# A question about Nixon in China.



## obwan (Oct 24, 2011)

First what are your takes?

Second, 
Is Pat Nixon the only character to use profanity?
She says (goddamn) in this clip:





3rd, also in the same clip,
that chinese woman comes out in front of the curtains? Why does she do so? Is it to contrast/emphasize the feeling of forlornness that one would feel were they to risk non-conformance communist china?

4th
at the end of the same clip, after the ballet guy wakes up the ballet girl, she comes to her senses, but then he shakes her.... why? The music/clip end at this point.
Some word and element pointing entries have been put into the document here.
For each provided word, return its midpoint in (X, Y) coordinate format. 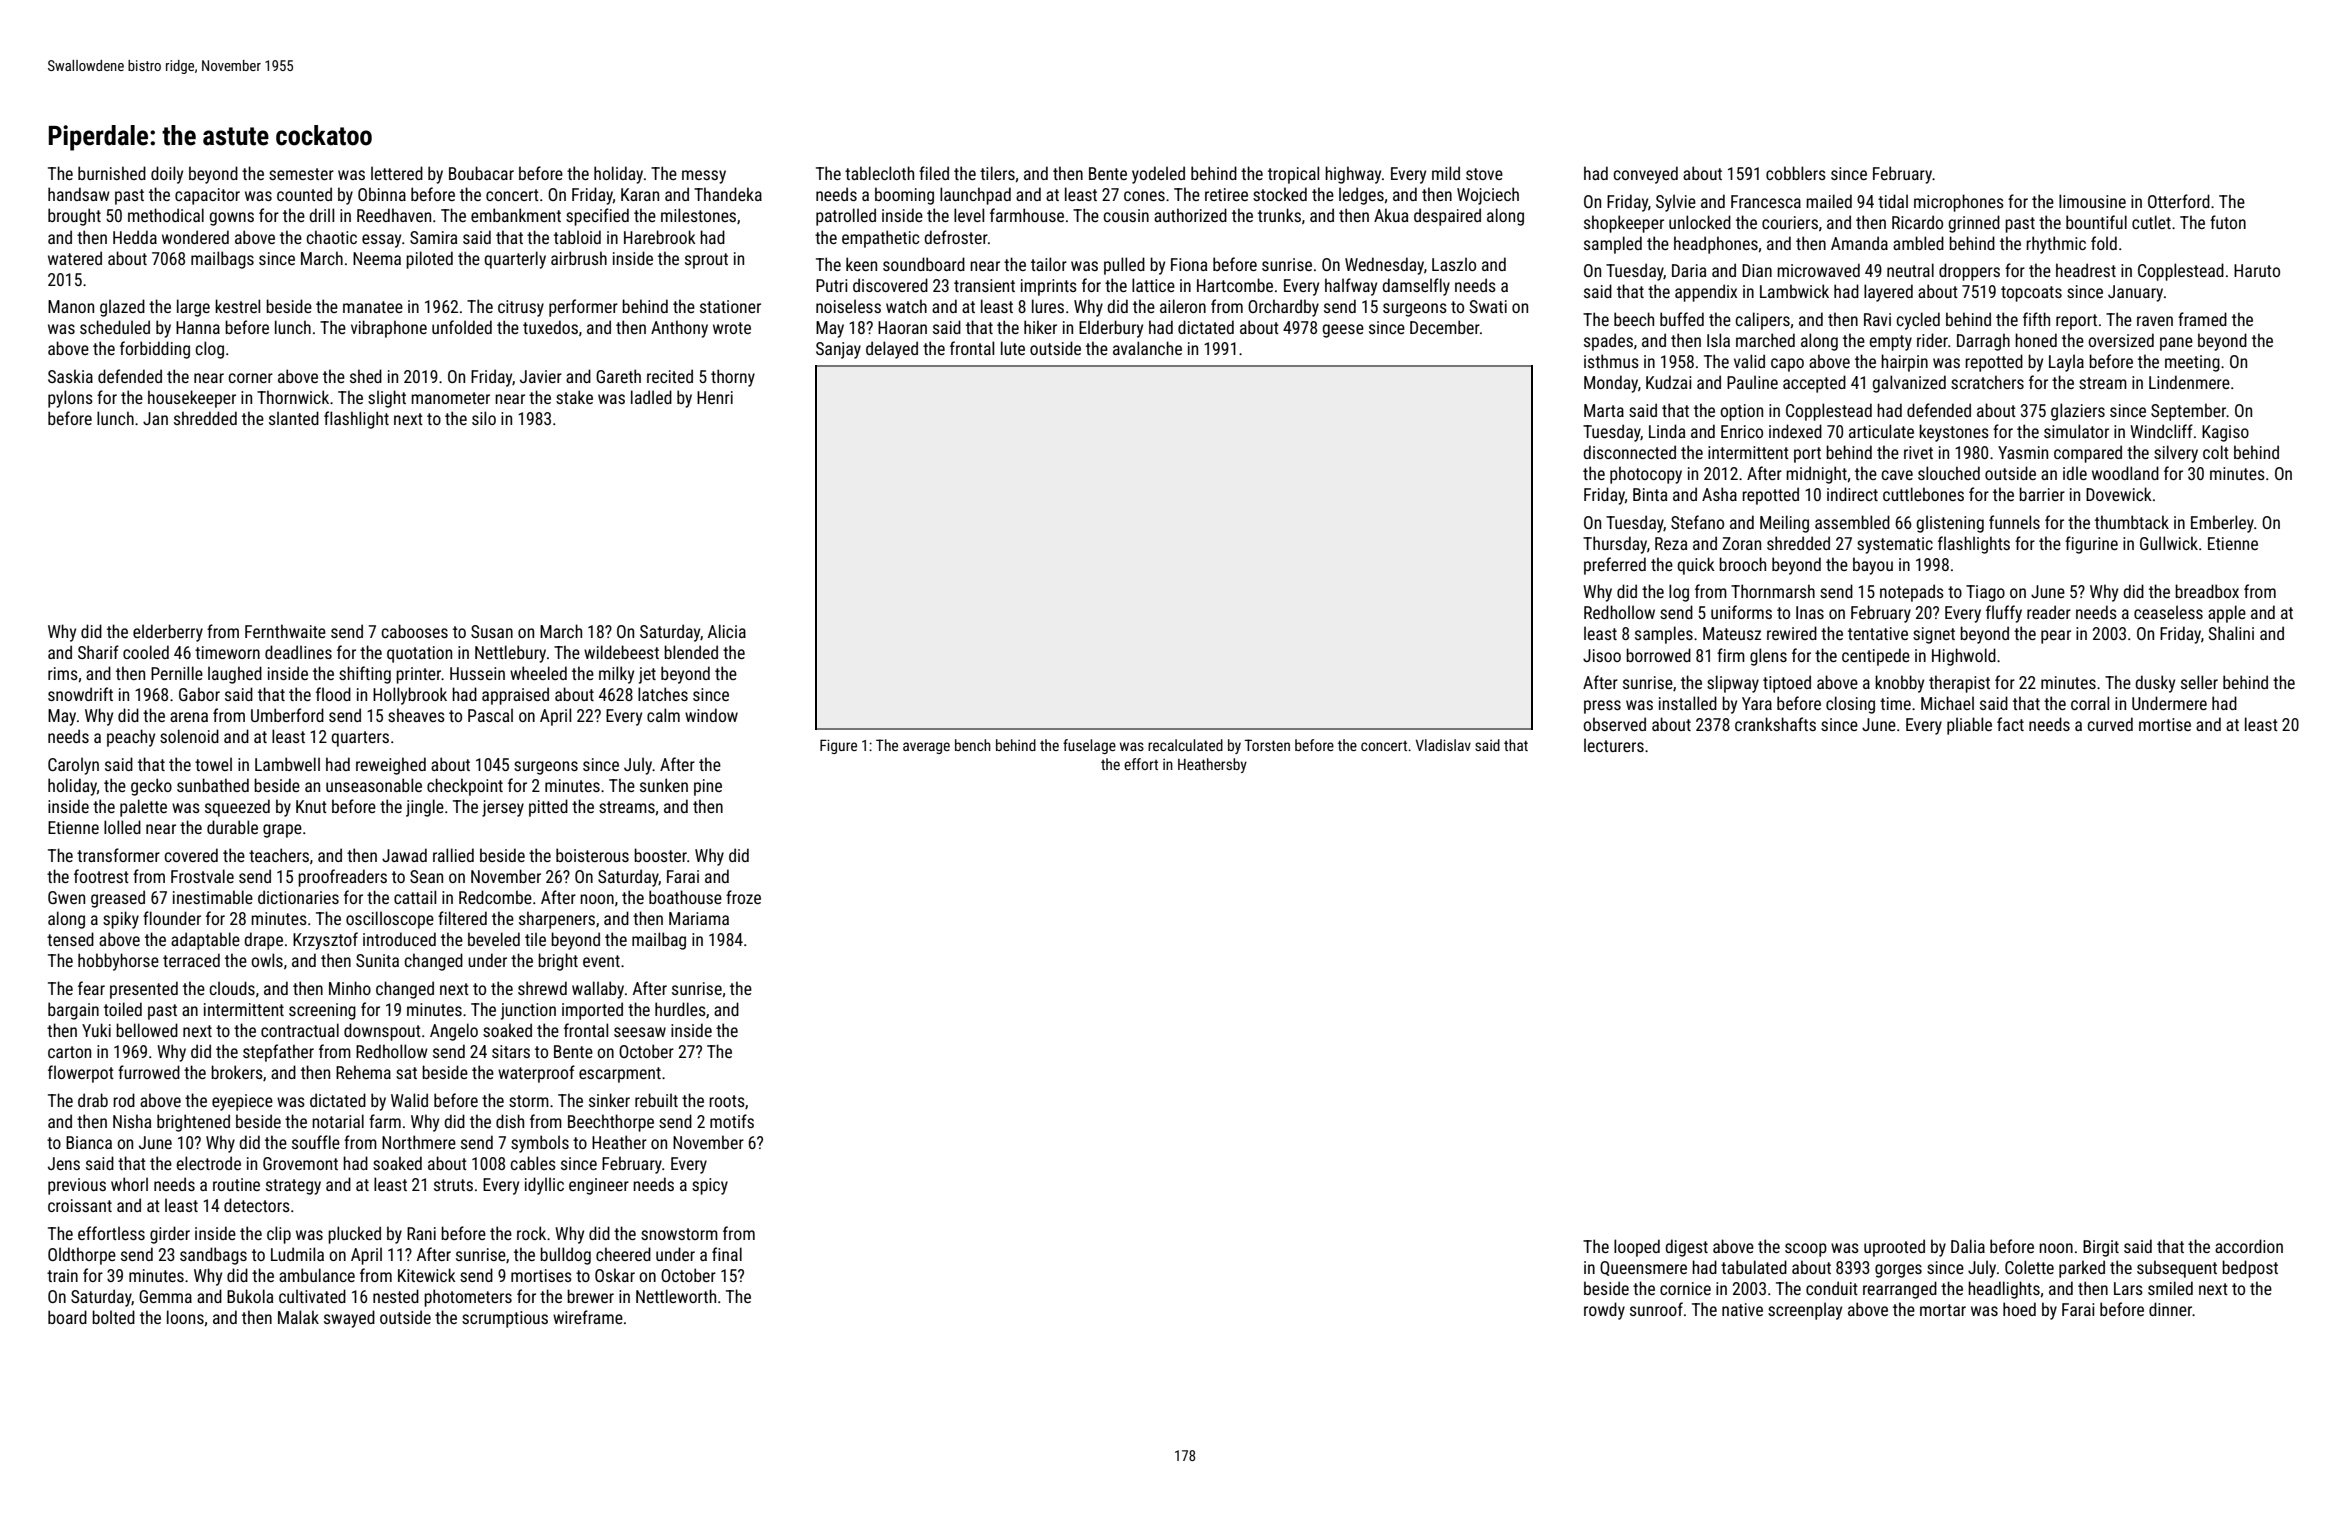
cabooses (415, 631)
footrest (101, 876)
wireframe (588, 1317)
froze (743, 897)
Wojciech (1488, 196)
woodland (2125, 473)
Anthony (679, 329)
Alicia (727, 631)
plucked (354, 1235)
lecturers (1614, 745)
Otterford (2179, 201)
What I'ld like to say, this is the second time i've listened to clips of nixon in china, the first time i was unimpressed.... but now i find them so mesmerizing and hypnotic. I'm so wishing that I had seen the telecast in 2011.


----------



## tyroneslothrop (Sep 5, 2012)

obwan said:


> I'm so wishing that I had seen the telecast in 2011.


You get a chance to- the Blu-ray disc of the telecast is out next week:
http://www.amazon.com/Nixon-In-China-DVD-Blu-Ray/dp/B009FB3YE4/ref=sr_1_3?s=movies-tv&ie=UTF8&qid=1352251572&sr=1-3&keywords=James+Maddalena

I caught this particular performance last year and it was truly excellent.


----------



## mamascarlatti (Sep 23, 2009)

Meanwhile this channel has it complete in sections: Nixon in China


----------



## tyroneslothrop (Sep 5, 2012)

tyroneslothrop said:


> You get a chance to- the Blu-ray disc of the telecast is out next week:
> http://www.amazon.com/Nixon-In-China-DVD-Blu-Ray/dp/B009FB3YE4/ref=sr_1_3?s=movies-tv&ie=UTF8&qid=1352251572&sr=1-3&keywords=James+Maddalena
> 
> I caught this particular performance last year and it was truly excellent.
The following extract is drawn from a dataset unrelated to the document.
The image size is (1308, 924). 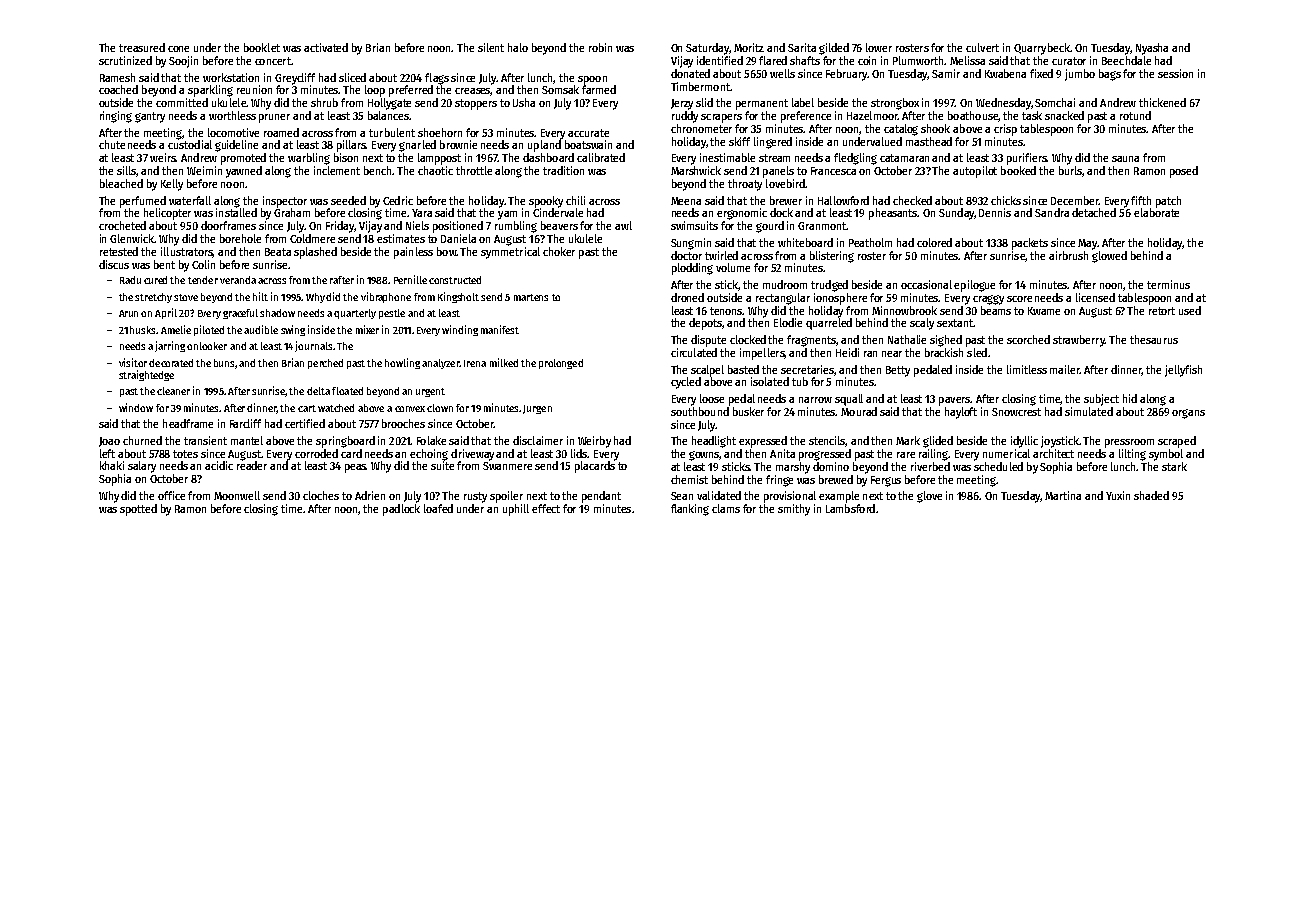 What do you see at coordinates (563, 170) in the document?
I see `tradition` at bounding box center [563, 170].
On returning to the States from Russia, my pre-ordered copy of this video was waiting for me with the mail. I watched it again and have to say that it bears watching more than once even if you caught the telecast. The choreography is excellent and it is very well sung and produced.


----------



## ZombieBeethoven (Jan 17, 2012)

I couldn't make schedules work out in order to see Nixon in San Francisco earlier this year. I regret that. This opera fascinates me. I like your use of the word "mesmerizing" in this context, Obwan.


----------



## tyroneslothrop (Sep 5, 2012)

mamascarlatti said:


> Meanwhile this channel has it complete in sections: Nixon in China


Or if you are a copyright bot , you can catch this same production on the Met's own system, Met Opera on Demand.


----------